> _Requirement_
Retype every entry in its entirety, without alteration.

──────── Available records ────────

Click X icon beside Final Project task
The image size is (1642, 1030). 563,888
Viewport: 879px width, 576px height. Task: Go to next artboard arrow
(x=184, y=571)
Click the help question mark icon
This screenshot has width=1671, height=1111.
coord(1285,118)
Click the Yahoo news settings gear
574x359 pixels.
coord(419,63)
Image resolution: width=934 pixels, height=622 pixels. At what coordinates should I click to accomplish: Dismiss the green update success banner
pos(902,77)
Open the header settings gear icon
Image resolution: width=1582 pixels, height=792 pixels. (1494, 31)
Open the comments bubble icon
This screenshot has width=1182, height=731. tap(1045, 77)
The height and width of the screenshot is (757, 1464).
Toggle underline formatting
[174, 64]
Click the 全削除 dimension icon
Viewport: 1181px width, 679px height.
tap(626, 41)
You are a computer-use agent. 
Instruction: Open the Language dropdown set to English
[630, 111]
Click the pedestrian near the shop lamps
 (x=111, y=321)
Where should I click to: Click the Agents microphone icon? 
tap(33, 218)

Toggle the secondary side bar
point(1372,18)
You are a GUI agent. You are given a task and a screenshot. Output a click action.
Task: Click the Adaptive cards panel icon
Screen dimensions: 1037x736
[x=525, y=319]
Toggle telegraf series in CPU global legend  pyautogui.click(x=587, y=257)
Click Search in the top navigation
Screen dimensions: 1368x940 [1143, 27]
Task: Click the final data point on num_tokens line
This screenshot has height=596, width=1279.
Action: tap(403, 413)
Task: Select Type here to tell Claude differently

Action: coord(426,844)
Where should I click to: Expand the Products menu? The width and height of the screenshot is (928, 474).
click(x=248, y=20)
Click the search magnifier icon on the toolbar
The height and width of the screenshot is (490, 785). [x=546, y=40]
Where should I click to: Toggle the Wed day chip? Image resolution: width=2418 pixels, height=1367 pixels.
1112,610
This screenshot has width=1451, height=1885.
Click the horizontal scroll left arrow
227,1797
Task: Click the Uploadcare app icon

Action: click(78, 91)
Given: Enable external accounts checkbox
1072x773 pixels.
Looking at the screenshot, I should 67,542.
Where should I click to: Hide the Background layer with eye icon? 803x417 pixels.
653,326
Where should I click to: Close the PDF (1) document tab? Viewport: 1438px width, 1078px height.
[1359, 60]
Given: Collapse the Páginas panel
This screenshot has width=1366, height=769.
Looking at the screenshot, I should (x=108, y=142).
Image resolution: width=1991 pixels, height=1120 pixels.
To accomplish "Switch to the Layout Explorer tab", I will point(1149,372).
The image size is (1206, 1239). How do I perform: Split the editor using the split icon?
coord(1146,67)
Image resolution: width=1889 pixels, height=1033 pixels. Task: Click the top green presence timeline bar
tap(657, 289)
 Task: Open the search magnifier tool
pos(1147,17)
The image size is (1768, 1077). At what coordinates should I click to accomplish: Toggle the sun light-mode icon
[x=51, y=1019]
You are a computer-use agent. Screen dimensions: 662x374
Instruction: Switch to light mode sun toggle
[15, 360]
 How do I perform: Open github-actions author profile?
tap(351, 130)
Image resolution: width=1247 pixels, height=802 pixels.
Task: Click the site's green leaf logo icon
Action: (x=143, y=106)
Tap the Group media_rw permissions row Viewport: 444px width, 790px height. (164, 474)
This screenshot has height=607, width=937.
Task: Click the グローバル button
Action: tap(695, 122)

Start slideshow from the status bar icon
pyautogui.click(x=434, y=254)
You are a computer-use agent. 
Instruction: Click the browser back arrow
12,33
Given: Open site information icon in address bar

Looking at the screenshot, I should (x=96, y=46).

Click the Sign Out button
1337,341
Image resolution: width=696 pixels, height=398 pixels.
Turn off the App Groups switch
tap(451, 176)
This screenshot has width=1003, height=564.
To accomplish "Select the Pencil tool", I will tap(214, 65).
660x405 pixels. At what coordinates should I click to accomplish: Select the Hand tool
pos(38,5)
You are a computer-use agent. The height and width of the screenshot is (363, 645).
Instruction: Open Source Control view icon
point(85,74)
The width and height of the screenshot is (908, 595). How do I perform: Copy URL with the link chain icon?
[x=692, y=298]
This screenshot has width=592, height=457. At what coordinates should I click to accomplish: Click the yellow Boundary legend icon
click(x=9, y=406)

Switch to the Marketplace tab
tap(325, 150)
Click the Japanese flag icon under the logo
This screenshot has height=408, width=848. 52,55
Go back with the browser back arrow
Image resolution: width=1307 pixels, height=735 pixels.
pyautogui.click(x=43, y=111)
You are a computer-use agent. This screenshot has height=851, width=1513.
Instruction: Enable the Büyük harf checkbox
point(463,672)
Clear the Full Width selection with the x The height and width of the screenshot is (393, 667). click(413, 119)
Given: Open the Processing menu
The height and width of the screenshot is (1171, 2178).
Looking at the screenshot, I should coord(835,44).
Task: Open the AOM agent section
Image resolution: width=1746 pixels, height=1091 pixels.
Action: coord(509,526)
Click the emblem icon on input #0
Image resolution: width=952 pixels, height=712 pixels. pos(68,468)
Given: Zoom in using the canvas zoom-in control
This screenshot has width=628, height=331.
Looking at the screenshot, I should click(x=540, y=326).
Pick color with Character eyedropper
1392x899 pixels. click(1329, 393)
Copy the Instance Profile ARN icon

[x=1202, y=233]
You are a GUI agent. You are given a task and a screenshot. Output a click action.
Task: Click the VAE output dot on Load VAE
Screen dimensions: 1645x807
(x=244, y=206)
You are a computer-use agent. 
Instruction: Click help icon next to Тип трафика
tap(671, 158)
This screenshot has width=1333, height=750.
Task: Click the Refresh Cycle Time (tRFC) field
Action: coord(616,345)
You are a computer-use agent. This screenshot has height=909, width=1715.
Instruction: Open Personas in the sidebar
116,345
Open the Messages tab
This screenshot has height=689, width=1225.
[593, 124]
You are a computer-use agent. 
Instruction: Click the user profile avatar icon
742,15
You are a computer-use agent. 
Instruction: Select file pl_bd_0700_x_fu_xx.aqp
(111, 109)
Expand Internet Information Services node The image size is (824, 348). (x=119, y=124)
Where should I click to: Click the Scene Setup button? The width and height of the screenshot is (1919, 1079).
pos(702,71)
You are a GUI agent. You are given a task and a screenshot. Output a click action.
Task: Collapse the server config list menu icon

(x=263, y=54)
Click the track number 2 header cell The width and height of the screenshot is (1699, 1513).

────────

> _Written answer_
Click X icon beside Final Project task
The image size is (1642, 1030). 563,888
Viewport: 879px width, 576px height. Task: Go to next artboard arrow
(x=184, y=571)
Click the help question mark icon
This screenshot has width=1671, height=1111.
coord(1285,118)
Click the Yahoo news settings gear
574x359 pixels.
coord(419,63)
Image resolution: width=934 pixels, height=622 pixels. At what coordinates should I click to accomplish: Dismiss the green update success banner
pos(902,77)
Open the header settings gear icon
Image resolution: width=1582 pixels, height=792 pixels. (1494, 31)
Open the comments bubble icon
This screenshot has width=1182, height=731. tap(1045, 77)
The height and width of the screenshot is (757, 1464).
Toggle underline formatting
[174, 64]
Click the 全削除 dimension icon
Viewport: 1181px width, 679px height.
tap(626, 41)
You are a computer-use agent. 
Instruction: Open the Language dropdown set to English
[630, 111]
Click the pedestrian near the shop lamps
 (x=111, y=321)
Where should I click to: Click the Agents microphone icon? 
tap(33, 218)

Toggle the secondary side bar
point(1372,18)
You are a GUI agent. You are given a task and a screenshot. Output a click action.
Task: Click the Adaptive cards panel icon
Screen dimensions: 1037x736
[x=525, y=319]
Toggle telegraf series in CPU global legend  pyautogui.click(x=587, y=257)
Click Search in the top navigation
Screen dimensions: 1368x940 [1143, 27]
Task: Click the final data point on num_tokens line
This screenshot has height=596, width=1279.
Action: tap(403, 413)
Task: Select Type here to tell Claude differently

Action: coord(426,844)
Where should I click to: Expand the Products menu? The width and height of the screenshot is (928, 474).
click(x=248, y=20)
Click the search magnifier icon on the toolbar
The height and width of the screenshot is (490, 785). [x=546, y=40]
Where should I click to: Toggle the Wed day chip? Image resolution: width=2418 pixels, height=1367 pixels.
1112,610
This screenshot has width=1451, height=1885.
Click the horizontal scroll left arrow
227,1797
Task: Click the Uploadcare app icon

Action: click(78, 91)
Given: Enable external accounts checkbox
1072x773 pixels.
Looking at the screenshot, I should 67,542.
Where should I click to: Hide the Background layer with eye icon? 803x417 pixels.
653,326
Where should I click to: Close the PDF (1) document tab? Viewport: 1438px width, 1078px height.
[1359, 60]
Given: Collapse the Páginas panel
This screenshot has width=1366, height=769.
Looking at the screenshot, I should (x=108, y=142).
Image resolution: width=1991 pixels, height=1120 pixels.
To accomplish "Switch to the Layout Explorer tab", I will point(1149,372).
The image size is (1206, 1239). How do I perform: Split the editor using the split icon?
coord(1146,67)
Image resolution: width=1889 pixels, height=1033 pixels. Task: Click the top green presence timeline bar
tap(657, 289)
 Task: Open the search magnifier tool
pos(1147,17)
The image size is (1768, 1077). At what coordinates should I click to accomplish: Toggle the sun light-mode icon
[x=51, y=1019]
You are a computer-use agent. Screen dimensions: 662x374
Instruction: Switch to light mode sun toggle
[15, 360]
 How do I perform: Open github-actions author profile?
tap(351, 130)
Image resolution: width=1247 pixels, height=802 pixels.
Task: Click the site's green leaf logo icon
Action: (x=143, y=106)
Tap the Group media_rw permissions row Viewport: 444px width, 790px height. (164, 474)
This screenshot has height=607, width=937.
Task: Click the グローバル button
Action: tap(695, 122)

Start slideshow from the status bar icon
pyautogui.click(x=434, y=254)
You are a computer-use agent. 
Instruction: Click the browser back arrow
12,33
Given: Open site information icon in address bar

Looking at the screenshot, I should (x=96, y=46).

Click the Sign Out button
1337,341
Image resolution: width=696 pixels, height=398 pixels.
Turn off the App Groups switch
tap(451, 176)
This screenshot has width=1003, height=564.
To accomplish "Select the Pencil tool", I will tap(214, 65).
660x405 pixels. At what coordinates should I click to accomplish: Select the Hand tool
pos(38,5)
You are a computer-use agent. The height and width of the screenshot is (363, 645).
Instruction: Open Source Control view icon
point(85,74)
The width and height of the screenshot is (908, 595). How do I perform: Copy URL with the link chain icon?
[x=692, y=298]
This screenshot has width=592, height=457. At what coordinates should I click to accomplish: Click the yellow Boundary legend icon
click(x=9, y=406)

Switch to the Marketplace tab
tap(325, 150)
Click the Japanese flag icon under the logo
This screenshot has height=408, width=848. 52,55
Go back with the browser back arrow
Image resolution: width=1307 pixels, height=735 pixels.
pyautogui.click(x=43, y=111)
You are a computer-use agent. This screenshot has height=851, width=1513.
Instruction: Enable the Büyük harf checkbox
point(463,672)
Clear the Full Width selection with the x The height and width of the screenshot is (393, 667). click(413, 119)
Given: Open the Processing menu
The height and width of the screenshot is (1171, 2178).
Looking at the screenshot, I should coord(835,44).
Task: Open the AOM agent section
Image resolution: width=1746 pixels, height=1091 pixels.
Action: coord(509,526)
Click the emblem icon on input #0
Image resolution: width=952 pixels, height=712 pixels. pos(68,468)
Given: Zoom in using the canvas zoom-in control
This screenshot has width=628, height=331.
Looking at the screenshot, I should click(x=540, y=326).
Pick color with Character eyedropper
1392x899 pixels. click(1329, 393)
Copy the Instance Profile ARN icon

[x=1202, y=233]
You are a GUI agent. You are given a task and a screenshot. Output a click action.
Task: Click the VAE output dot on Load VAE
Screen dimensions: 1645x807
(x=244, y=206)
You are a computer-use agent. 
Instruction: Click help icon next to Тип трафика
tap(671, 158)
This screenshot has width=1333, height=750.
Task: Click the Refresh Cycle Time (tRFC) field
Action: coord(616,345)
You are a computer-use agent. This screenshot has height=909, width=1715.
Instruction: Open Personas in the sidebar
116,345
Open the Messages tab
This screenshot has height=689, width=1225.
[593, 124]
You are a computer-use agent. 
Instruction: Click the user profile avatar icon
742,15
You are a computer-use agent. 
Instruction: Select file pl_bd_0700_x_fu_xx.aqp
(111, 109)
Expand Internet Information Services node The image size is (824, 348). (x=119, y=124)
Where should I click to: Click the Scene Setup button? The width and height of the screenshot is (1919, 1079).
pos(702,71)
You are a GUI agent. You are given a task and a screenshot. Output a click action.
Task: Collapse the server config list menu icon

(x=263, y=54)
Click the track number 2 header cell The width and height of the screenshot is (1699, 1513).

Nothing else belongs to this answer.